WOW!!  Thanks for that information Bill........................those are awsome looking repros.  I'm working on a lead right now with Walter Branche, but if that doesn't work out I just may consider these.  After purchasing an original set and then having them plated, I'm sure I'd have over $500 into them.  Pete in Fitchburg


----------



## Iverider (Aug 6, 2014)

And you have to disassemble them to plate! 

I started on mine during the ride in today.

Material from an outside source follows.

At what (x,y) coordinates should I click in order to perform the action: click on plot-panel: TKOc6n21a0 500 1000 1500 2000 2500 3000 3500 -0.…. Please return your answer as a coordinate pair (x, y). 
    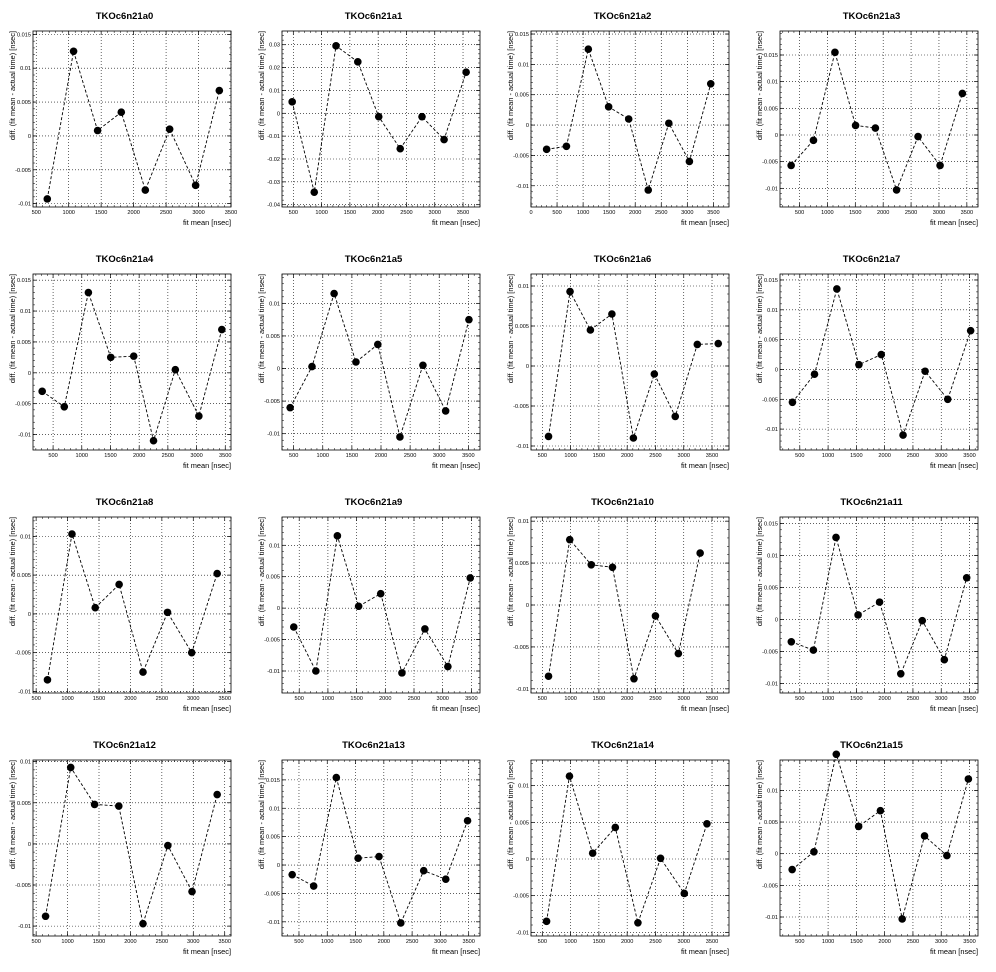
    Looking at the image, I should click on (124, 122).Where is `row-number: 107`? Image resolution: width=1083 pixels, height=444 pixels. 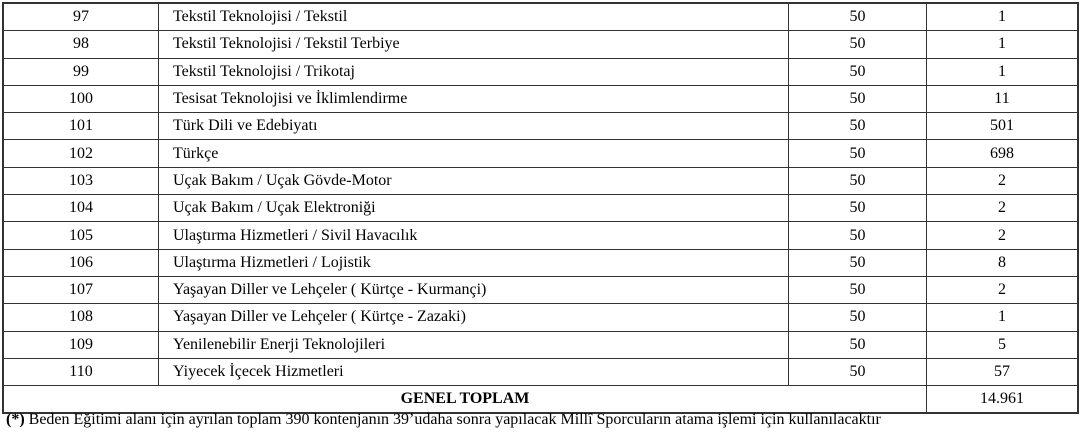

Untitled by VW Sightings, on Flickr


----------



## Handyman (Aug 6, 2014)

Freqman1 said:


> Nice looking pedals but they don't look like exact repos to me (based on pic of original pedal shown). V/r Shawn




Hi Shawn,  The pedals do look slightly different in the spindle area, but they still do look awsome.  Is it possible there were different styles/years of Torrington "Stars"??  Perhaps this repro was modeled after a different pedal?  Pete in Fitchburg


----------



## corbettclassics (Aug 6, 2014)

*pedals*

I just sent Mike the link and maybe he can take over and answer questions.

Hopefully he'll jump in and take it from here …( and hopefully he still has a set left )


----------



## bricycle (Aug 6, 2014)

Handyman said:


> Hello Cabers,
> 
> Would love to find a set of Torring Star Rat Trap pedals to complete a restoration.  What might you have?  Pete in Fitchburg
> 
> View attachment 163287




I thought these might have been Torrington "Stars"


----------



## Iverider (Aug 6, 2014)

My pedals above are Torrington Stars I believe. They have a different dust cap that has a pressed slot vs. the hex head that the pedals you have pictured possess. The cages on mine look exactly like your photo. I think the pressed slot is earlier than the hex, as the hex is a big improvement (if you ask me)


----------



## okmain (May 21, 2015)

bricycle said:


> I thought these might have been Torrington "Stars"




I have a NOS pair of Torrington 4 stars 1/2"


----------



## GiovanniLiCalsi (May 22, 2015)

Mike Cate's Torrington Star repros have the optional inner dust covers.


----------